# Life shifts, marriage changes after children?



## LillyoftheValley (May 18, 2012)

I have been married for 11 years going on to 12, and we have a five year old. The first 7 years of our marriage we were students, so we were like roommate lovers, so to speak. However, when real life set in with baby and work, I progressively witnessed my husband turn self-absorbed, and arrogant. I like him when he is in a good mood, but his good mood comes only when everything is quiet and perfect around the house. Not exactly the most dynamic or most light spirited of personalities. I am an energizer bunny, and he is not like me, we are sort of opposites. This really ails me in general, but as I talk to more women in my culture--they are ALL like that. So that's my life situation, and it took me a while to even figure out and later to admit that this describes my marriage accurately, unfortunately.

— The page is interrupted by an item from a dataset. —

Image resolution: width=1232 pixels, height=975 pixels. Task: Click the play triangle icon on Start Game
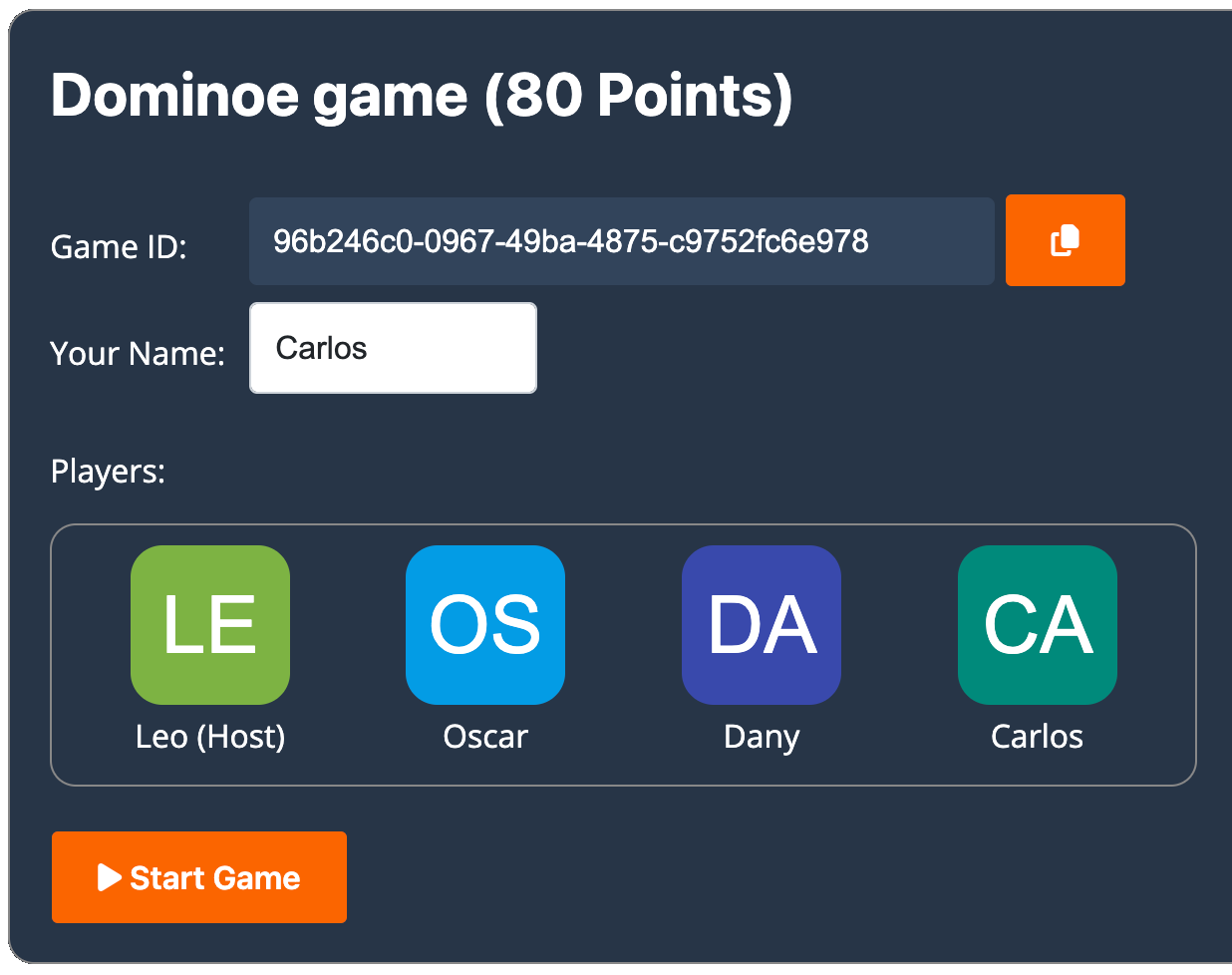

My question is, is this an acceptable/familiar situation? Am I alone in this, that my husband changed, and to some extent, I don't like him that much anymore.


----------



## livelaughlovenow (Apr 23, 2012)

Only you can answer if it is acceptable. People both husbands and wives change when children come in, it's called growing up, I believe your husband would say you changed too and you may not like all of his observations.....my dh and I had a similar discussion recently it was very eye opening, it was god though. But in any case, maybe he doesnt realize how negative and self absorbed he is being and it's time for a deep discussion, and not one where you just nag him, but one where you express deep feeling, ask questions, provide examples and ask how you can improve for him as well. Too often we expect our spouses to o ALL the vending without asking them how we hav contributed to the situation, or how we can contribute to making it better.
_Posted via Mobile Device_


----------



## LillyoftheValley (May 18, 2012)

Thank you.


----------